Record extracts Start Marker

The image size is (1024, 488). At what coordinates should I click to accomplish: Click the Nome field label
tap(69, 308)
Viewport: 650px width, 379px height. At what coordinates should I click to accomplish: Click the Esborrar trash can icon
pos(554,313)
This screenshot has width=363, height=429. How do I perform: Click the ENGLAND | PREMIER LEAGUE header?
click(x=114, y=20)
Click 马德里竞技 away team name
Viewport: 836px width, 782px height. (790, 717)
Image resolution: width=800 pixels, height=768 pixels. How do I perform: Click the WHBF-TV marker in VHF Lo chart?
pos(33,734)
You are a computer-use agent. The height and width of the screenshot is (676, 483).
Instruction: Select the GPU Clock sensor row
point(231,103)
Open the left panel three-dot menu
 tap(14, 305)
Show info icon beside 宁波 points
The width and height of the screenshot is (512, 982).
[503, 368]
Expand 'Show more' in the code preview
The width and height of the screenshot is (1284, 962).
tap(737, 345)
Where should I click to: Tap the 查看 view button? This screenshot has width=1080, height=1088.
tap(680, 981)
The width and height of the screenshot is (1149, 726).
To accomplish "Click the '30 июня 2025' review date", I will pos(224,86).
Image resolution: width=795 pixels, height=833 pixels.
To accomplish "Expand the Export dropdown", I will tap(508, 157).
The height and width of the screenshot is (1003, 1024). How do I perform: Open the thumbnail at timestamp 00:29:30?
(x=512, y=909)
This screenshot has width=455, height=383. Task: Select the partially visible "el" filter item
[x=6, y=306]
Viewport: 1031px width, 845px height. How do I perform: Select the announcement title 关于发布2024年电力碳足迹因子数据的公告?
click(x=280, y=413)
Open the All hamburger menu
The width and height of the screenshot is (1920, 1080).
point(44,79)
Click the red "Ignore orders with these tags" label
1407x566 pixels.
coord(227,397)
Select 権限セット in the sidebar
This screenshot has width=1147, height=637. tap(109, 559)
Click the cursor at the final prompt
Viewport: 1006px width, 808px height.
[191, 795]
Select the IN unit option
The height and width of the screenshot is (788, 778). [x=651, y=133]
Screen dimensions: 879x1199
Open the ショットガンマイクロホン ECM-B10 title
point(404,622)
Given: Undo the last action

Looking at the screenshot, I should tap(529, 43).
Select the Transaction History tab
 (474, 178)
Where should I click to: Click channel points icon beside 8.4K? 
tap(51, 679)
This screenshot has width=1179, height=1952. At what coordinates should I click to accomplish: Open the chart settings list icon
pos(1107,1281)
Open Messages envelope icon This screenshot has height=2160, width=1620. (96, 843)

Record extracts End Marker

Brief: Word for word, repeat the line holding "Given: Undo the last action" and all lines after it through the end of the entries above.

Output for this task:
Given: Undo the last action

Looking at the screenshot, I should tap(529, 43).
Select the Transaction History tab
 (474, 178)
Where should I click to: Click channel points icon beside 8.4K? 
tap(51, 679)
This screenshot has width=1179, height=1952. At what coordinates should I click to accomplish: Open the chart settings list icon
pos(1107,1281)
Open Messages envelope icon This screenshot has height=2160, width=1620. (96, 843)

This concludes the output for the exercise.